Neither do we believe that improper reference was made to defendant's prior misconduct. During both direct and cross-examination, the prosecuting witness was questioned without objection concerning the photographs through which the accused was first identified. Thereafter, upon direct examination, August Locallo testified as follows:
"A. After being assigned to investigate the robbery at the gas station, we talked to the complainant, the victim of the robbery and he stated that he ...
Mr. Lazar: Objection.
The Court: Sustained as to what he said.
Q. You had a conversation with the victim?
A. A conversation with the victim.
Q. And, after you had the conversation with him, will you tell us what you did?
A. We checked our monicker file ...
Mr. Lazar: Objection. I'd like to be heard on this, Judge."

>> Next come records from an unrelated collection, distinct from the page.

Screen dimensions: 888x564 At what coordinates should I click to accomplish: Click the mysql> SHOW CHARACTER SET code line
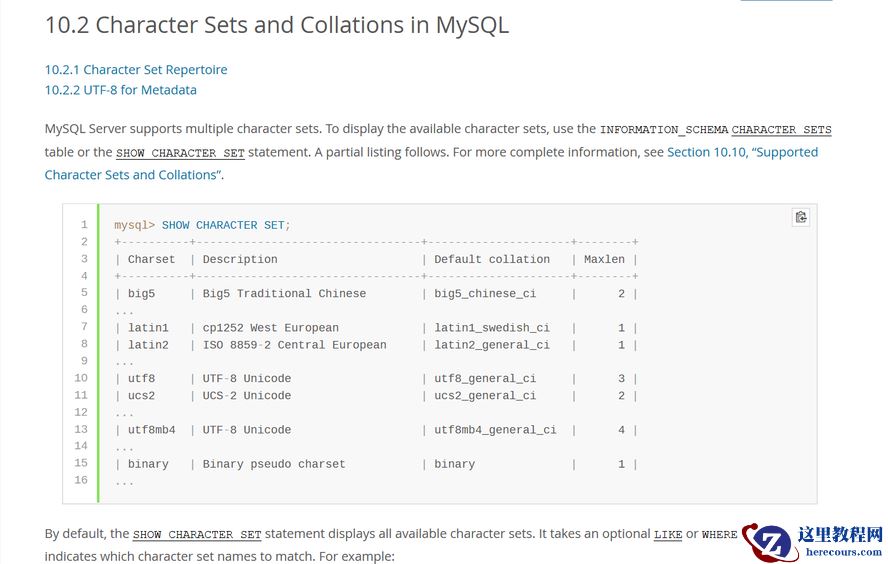pos(202,226)
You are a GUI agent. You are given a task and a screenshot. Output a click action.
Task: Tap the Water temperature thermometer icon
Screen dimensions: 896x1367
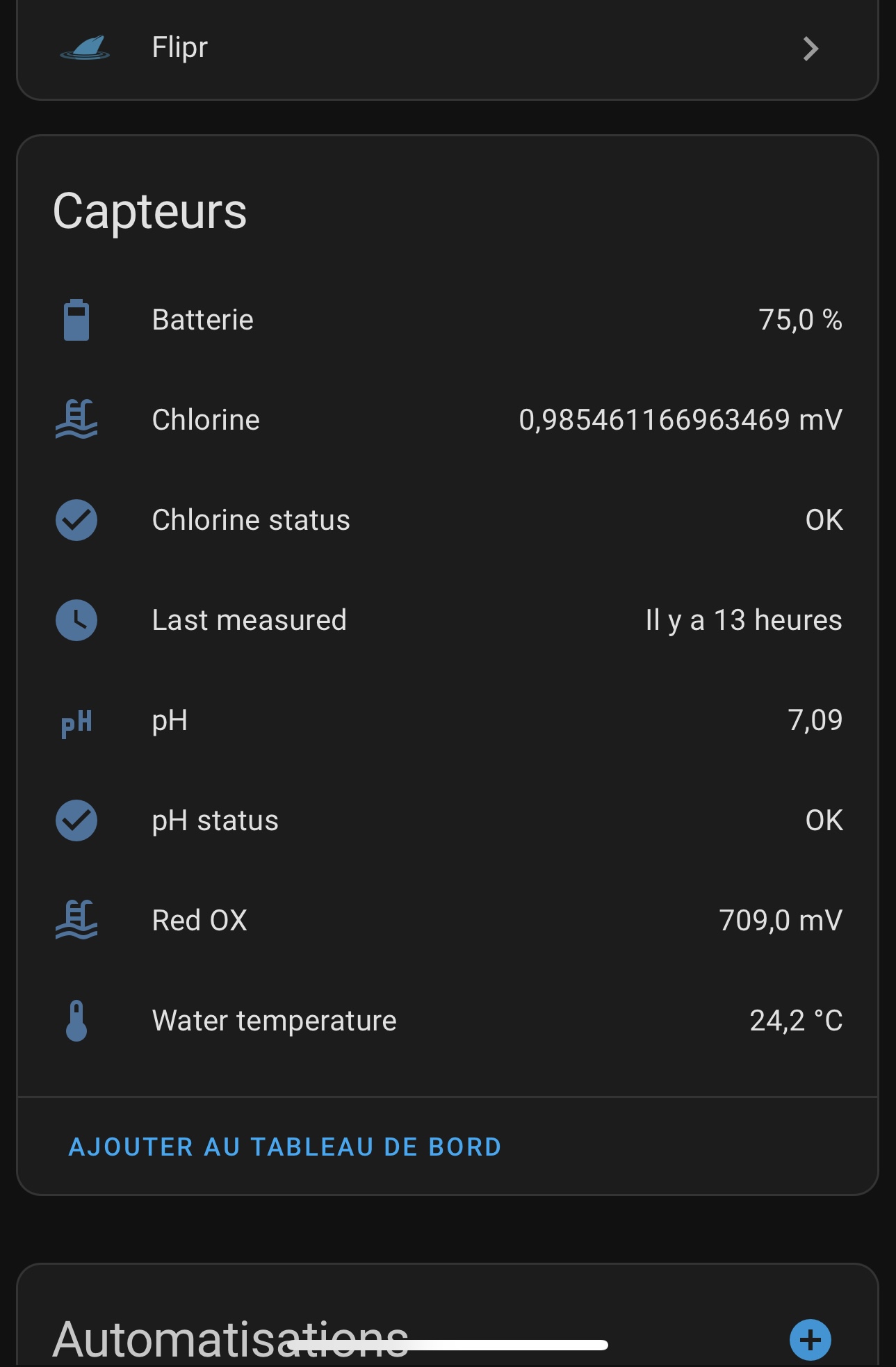click(x=76, y=1021)
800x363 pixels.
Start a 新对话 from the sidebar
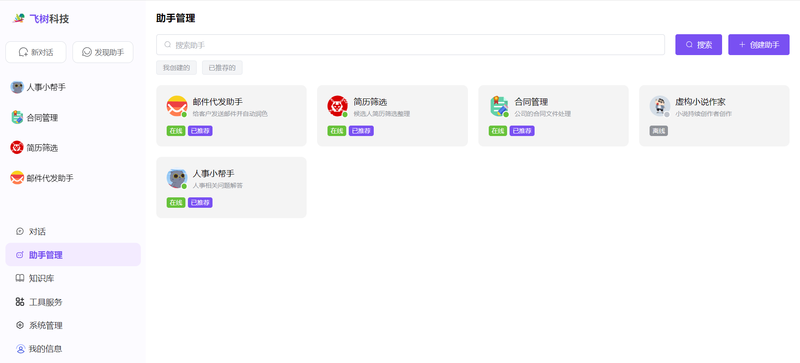point(36,52)
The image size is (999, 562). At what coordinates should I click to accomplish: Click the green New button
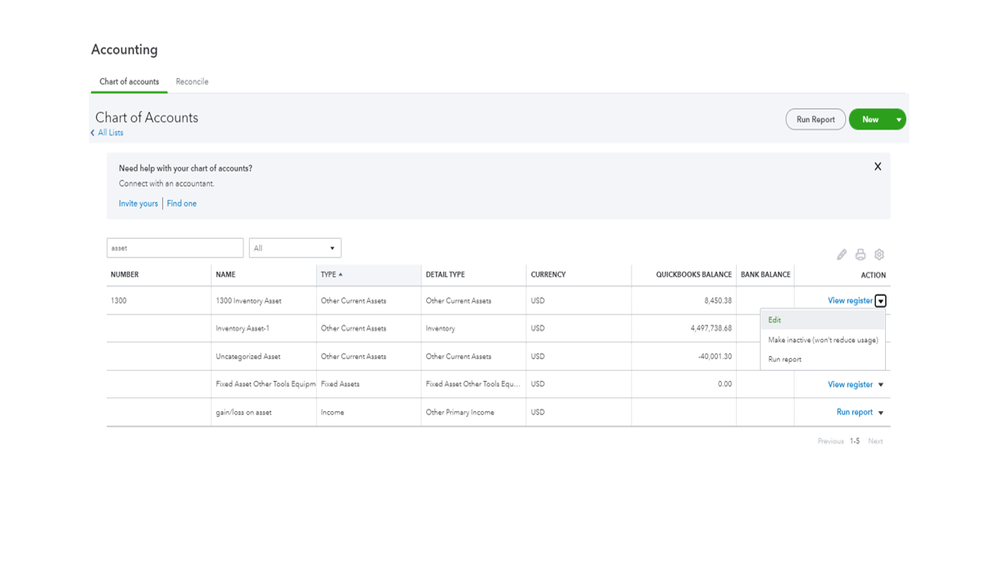click(x=870, y=120)
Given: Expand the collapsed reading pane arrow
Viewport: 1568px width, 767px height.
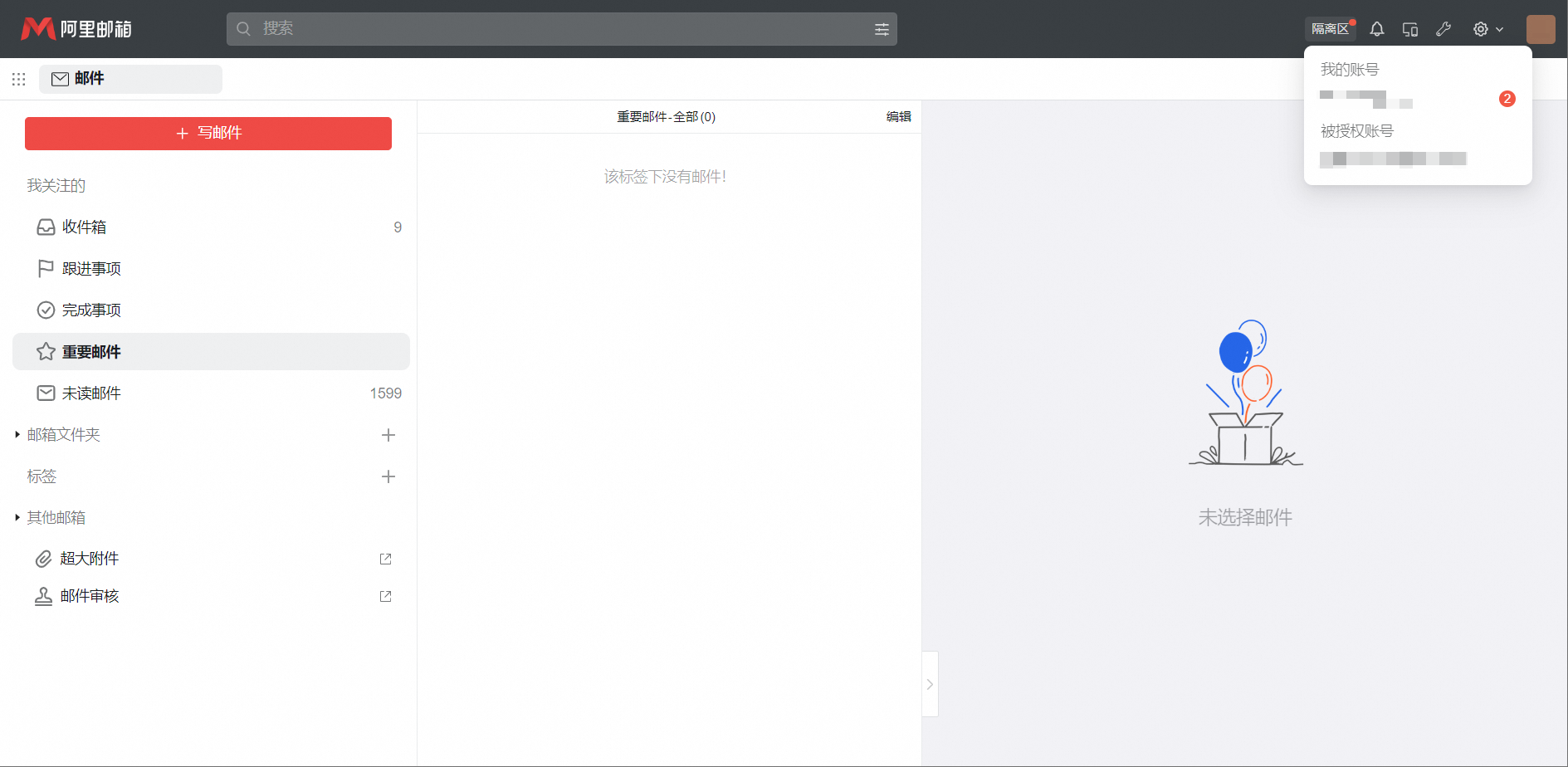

Contrary to the defendant's argument, this testimony in no way inferred that Brown had previously committed a criminal act. During the robbery the culprit later identified as the defendant was referred to as "Texas" by his accomplice. Following the receipt of such information it would only be reasonable to assume that the police might check their "monicker" file to determine whether any person with such a nickname was there listed. The mere fact that such a check was made, without indicating its result, does *487 not infer that defendant had a police record or that such examination was connected with the photographs which were later produced. Thus, defendant's position here is much weaker than was presented in People v. Maffioli, 406 Ill. 315, where we held that photographs used to first identify the accused and bearing the legend "Police Dept., Rockford, Ill. 6874 John Maffioli 8-26-49" were even admissible in evidence.
Finally, it is contended that the State's Attorney improperly mentioned in his opening argument that the jury had not only a duty to decide the case but also an opportunity to strike at the vicious crime of armed robbery which was so prevalent in the community and "which is making it unsafe for persons to run a business or travel about on the street at night or even in the daytime." Objection is also made to the State's Attorney's closing argument in which he said, "Is this the kind of a person you want to send back? That's not the kind of a person I want living next door to me. I don't want anybody like that out in the community with a gun." The State's Attorney, being responsible for law enforcement in the community, has a right in his arguments before a jury to dwell upon the evil results of a crime, to urge a fearless administration of the criminal law, and to comment on the conduct of the accused. (People v. Wood, 318 Ill. 388; People v. Caylor, 386 Ill. 501.) It is our opinion that this privilege has not been abused in the present case. The judgment of the criminal court of Cook County is therefore affirmed.